(Saved data entries)

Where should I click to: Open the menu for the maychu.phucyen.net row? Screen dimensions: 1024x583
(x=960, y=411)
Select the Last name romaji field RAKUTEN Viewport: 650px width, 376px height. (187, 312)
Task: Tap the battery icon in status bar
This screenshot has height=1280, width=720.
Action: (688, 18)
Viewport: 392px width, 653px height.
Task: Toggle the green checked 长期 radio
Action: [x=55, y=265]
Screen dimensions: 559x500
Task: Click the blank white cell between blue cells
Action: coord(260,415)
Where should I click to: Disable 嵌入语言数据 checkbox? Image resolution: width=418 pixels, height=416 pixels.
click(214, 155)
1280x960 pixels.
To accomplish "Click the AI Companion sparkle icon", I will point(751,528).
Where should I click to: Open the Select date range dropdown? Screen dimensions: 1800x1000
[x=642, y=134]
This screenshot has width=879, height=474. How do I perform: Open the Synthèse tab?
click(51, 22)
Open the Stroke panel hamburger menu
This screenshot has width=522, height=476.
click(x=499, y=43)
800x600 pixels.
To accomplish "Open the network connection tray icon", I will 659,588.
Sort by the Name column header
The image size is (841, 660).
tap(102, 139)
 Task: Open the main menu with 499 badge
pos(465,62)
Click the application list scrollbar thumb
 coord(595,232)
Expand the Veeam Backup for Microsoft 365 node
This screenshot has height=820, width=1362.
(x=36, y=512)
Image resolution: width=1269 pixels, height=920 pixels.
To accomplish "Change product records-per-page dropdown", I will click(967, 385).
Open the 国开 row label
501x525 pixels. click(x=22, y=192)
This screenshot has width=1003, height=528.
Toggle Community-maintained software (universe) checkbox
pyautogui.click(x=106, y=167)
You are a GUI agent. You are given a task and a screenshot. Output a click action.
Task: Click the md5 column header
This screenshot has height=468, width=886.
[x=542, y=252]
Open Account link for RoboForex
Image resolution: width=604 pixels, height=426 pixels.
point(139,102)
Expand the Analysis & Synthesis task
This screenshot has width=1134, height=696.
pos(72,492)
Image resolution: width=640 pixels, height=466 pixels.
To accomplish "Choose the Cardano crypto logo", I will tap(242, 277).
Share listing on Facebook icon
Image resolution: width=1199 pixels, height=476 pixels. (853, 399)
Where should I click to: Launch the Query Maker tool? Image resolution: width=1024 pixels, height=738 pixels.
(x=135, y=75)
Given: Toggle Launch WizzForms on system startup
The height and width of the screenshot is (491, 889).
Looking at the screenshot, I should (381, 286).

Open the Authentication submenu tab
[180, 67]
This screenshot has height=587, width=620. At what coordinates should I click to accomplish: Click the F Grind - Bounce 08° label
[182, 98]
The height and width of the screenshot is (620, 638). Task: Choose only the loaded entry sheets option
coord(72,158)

INSTRUCTIONS TO FOLLOW
Every line above needs to be retyped exactly.

ANSWER TO THIS EXERCISE
Where should I click to: Open the menu for the maychu.phucyen.net row? Screen dimensions: 1024x583
(x=960, y=411)
Select the Last name romaji field RAKUTEN Viewport: 650px width, 376px height. (187, 312)
Task: Tap the battery icon in status bar
This screenshot has height=1280, width=720.
Action: (688, 18)
Viewport: 392px width, 653px height.
Task: Toggle the green checked 长期 radio
Action: [x=55, y=265]
Screen dimensions: 559x500
Task: Click the blank white cell between blue cells
Action: coord(260,415)
Where should I click to: Disable 嵌入语言数据 checkbox? Image resolution: width=418 pixels, height=416 pixels.
click(214, 155)
1280x960 pixels.
To accomplish "Click the AI Companion sparkle icon", I will point(751,528).
Where should I click to: Open the Select date range dropdown? Screen dimensions: 1800x1000
[x=642, y=134]
This screenshot has width=879, height=474. How do I perform: Open the Synthèse tab?
click(51, 22)
Open the Stroke panel hamburger menu
This screenshot has width=522, height=476.
click(x=499, y=43)
800x600 pixels.
To accomplish "Open the network connection tray icon", I will 659,588.
Sort by the Name column header
The image size is (841, 660).
tap(102, 139)
 Task: Open the main menu with 499 badge
pos(465,62)
Click the application list scrollbar thumb
 coord(595,232)
Expand the Veeam Backup for Microsoft 365 node
This screenshot has height=820, width=1362.
(x=36, y=512)
Image resolution: width=1269 pixels, height=920 pixels.
To accomplish "Change product records-per-page dropdown", I will click(967, 385).
Open the 国开 row label
501x525 pixels. click(x=22, y=192)
This screenshot has width=1003, height=528.
Toggle Community-maintained software (universe) checkbox
pyautogui.click(x=106, y=167)
You are a GUI agent. You are given a task and a screenshot. Output a click action.
Task: Click the md5 column header
This screenshot has height=468, width=886.
[x=542, y=252]
Open Account link for RoboForex
Image resolution: width=604 pixels, height=426 pixels.
point(139,102)
Expand the Analysis & Synthesis task
This screenshot has width=1134, height=696.
pos(72,492)
Image resolution: width=640 pixels, height=466 pixels.
To accomplish "Choose the Cardano crypto logo", I will tap(242, 277).
Share listing on Facebook icon
Image resolution: width=1199 pixels, height=476 pixels. (853, 399)
Where should I click to: Launch the Query Maker tool? Image resolution: width=1024 pixels, height=738 pixels.
(x=135, y=75)
Given: Toggle Launch WizzForms on system startup
The height and width of the screenshot is (491, 889).
Looking at the screenshot, I should (381, 286).

Open the Authentication submenu tab
[180, 67]
This screenshot has height=587, width=620. At what coordinates should I click to accomplish: Click the F Grind - Bounce 08° label
[182, 98]
The height and width of the screenshot is (620, 638). Task: Choose only the loaded entry sheets option
coord(72,158)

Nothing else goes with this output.